What is being asked: When you reach the line containing "Quả cân chuẩn (193, 1269)" in the records below, start copying exactly, and stop once you have copied the line containing "Đầu cân điện tử (194, 1195)".

BEGIN Records for this task

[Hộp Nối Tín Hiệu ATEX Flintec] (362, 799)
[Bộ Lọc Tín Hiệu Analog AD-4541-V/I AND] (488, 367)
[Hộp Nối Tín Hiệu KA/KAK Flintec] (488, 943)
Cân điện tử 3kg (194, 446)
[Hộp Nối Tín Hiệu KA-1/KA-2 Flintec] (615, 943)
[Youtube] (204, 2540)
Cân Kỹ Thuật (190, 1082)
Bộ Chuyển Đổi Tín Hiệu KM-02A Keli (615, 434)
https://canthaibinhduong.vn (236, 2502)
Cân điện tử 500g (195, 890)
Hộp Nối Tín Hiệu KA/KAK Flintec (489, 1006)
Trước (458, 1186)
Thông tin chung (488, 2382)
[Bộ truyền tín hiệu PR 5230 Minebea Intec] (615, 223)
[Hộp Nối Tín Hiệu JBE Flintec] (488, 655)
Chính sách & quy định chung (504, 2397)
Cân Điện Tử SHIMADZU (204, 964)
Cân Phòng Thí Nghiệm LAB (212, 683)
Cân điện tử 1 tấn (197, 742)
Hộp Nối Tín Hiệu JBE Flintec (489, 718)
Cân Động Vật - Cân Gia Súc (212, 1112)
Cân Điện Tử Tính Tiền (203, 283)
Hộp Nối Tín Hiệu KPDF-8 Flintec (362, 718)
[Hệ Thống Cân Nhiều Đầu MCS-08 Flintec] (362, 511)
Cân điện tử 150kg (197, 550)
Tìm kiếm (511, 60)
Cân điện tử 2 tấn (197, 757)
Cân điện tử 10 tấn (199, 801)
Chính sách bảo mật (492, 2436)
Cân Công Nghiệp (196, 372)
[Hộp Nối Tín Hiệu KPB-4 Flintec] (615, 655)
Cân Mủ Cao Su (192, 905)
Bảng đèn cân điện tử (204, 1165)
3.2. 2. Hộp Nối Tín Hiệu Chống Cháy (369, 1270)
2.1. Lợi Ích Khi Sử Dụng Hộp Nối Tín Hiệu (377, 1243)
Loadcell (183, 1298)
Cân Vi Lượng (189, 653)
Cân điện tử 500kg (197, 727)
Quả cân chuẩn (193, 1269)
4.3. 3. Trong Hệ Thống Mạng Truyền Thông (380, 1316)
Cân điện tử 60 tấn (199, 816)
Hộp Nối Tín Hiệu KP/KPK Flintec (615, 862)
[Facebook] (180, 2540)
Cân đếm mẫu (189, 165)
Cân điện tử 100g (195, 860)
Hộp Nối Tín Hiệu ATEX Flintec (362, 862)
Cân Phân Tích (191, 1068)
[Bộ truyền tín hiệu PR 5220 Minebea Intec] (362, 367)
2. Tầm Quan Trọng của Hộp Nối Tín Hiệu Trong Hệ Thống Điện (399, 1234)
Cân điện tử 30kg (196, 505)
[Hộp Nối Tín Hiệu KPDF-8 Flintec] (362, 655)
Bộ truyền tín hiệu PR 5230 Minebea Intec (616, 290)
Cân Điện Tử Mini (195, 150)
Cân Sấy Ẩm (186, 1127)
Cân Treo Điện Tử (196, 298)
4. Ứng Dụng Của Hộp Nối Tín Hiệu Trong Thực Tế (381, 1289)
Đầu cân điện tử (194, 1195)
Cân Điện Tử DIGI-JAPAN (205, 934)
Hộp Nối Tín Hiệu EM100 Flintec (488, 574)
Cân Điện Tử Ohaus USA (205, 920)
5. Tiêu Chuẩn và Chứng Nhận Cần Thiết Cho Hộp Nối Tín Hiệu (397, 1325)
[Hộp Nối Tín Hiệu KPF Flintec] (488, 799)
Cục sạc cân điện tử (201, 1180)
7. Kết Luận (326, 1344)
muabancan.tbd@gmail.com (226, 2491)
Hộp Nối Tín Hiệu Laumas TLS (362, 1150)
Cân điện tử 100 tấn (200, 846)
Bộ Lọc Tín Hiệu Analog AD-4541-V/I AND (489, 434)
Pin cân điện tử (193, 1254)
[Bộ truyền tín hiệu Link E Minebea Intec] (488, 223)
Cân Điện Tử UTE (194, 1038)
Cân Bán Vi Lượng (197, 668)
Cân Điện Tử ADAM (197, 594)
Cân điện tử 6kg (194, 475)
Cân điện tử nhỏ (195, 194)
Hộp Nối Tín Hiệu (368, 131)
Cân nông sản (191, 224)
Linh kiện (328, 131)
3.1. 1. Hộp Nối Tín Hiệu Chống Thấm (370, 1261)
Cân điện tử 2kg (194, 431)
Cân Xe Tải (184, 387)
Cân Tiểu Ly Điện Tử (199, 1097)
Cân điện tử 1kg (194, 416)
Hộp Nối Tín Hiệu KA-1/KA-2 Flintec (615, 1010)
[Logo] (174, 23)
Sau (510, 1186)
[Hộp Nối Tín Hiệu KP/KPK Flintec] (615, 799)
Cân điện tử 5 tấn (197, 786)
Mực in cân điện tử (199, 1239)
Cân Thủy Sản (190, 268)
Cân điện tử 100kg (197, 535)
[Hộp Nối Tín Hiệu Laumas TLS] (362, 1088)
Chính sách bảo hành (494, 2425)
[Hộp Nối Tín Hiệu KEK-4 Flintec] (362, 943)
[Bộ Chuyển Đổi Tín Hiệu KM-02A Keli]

END Records for this task

Solution to the exercise:
Quả cân chuẩn (193, 1269)
4.3. 3. Trong Hệ Thống Mạng Truyền Thông (380, 1316)
Cân điện tử 60 tấn (199, 816)
Hộp Nối Tín Hiệu KP/KPK Flintec (615, 862)
[Facebook] (180, 2540)
Cân đếm mẫu (189, 165)
Cân điện tử 100g (195, 860)
Hộp Nối Tín Hiệu ATEX Flintec (362, 862)
Cân Phân Tích (191, 1068)
[Bộ truyền tín hiệu PR 5220 Minebea Intec] (362, 367)
2. Tầm Quan Trọng của Hộp Nối Tín Hiệu Trong Hệ Thống Điện (399, 1234)
Cân điện tử 30kg (196, 505)
[Hộp Nối Tín Hiệu KPDF-8 Flintec] (362, 655)
Bộ truyền tín hiệu PR 5230 Minebea Intec (616, 290)
Cân Điện Tử Mini (195, 150)
Cân Sấy Ẩm (186, 1127)
Cân Treo Điện Tử (196, 298)
4. Ứng Dụng Của Hộp Nối Tín Hiệu Trong Thực Tế (381, 1289)
Đầu cân điện tử (194, 1195)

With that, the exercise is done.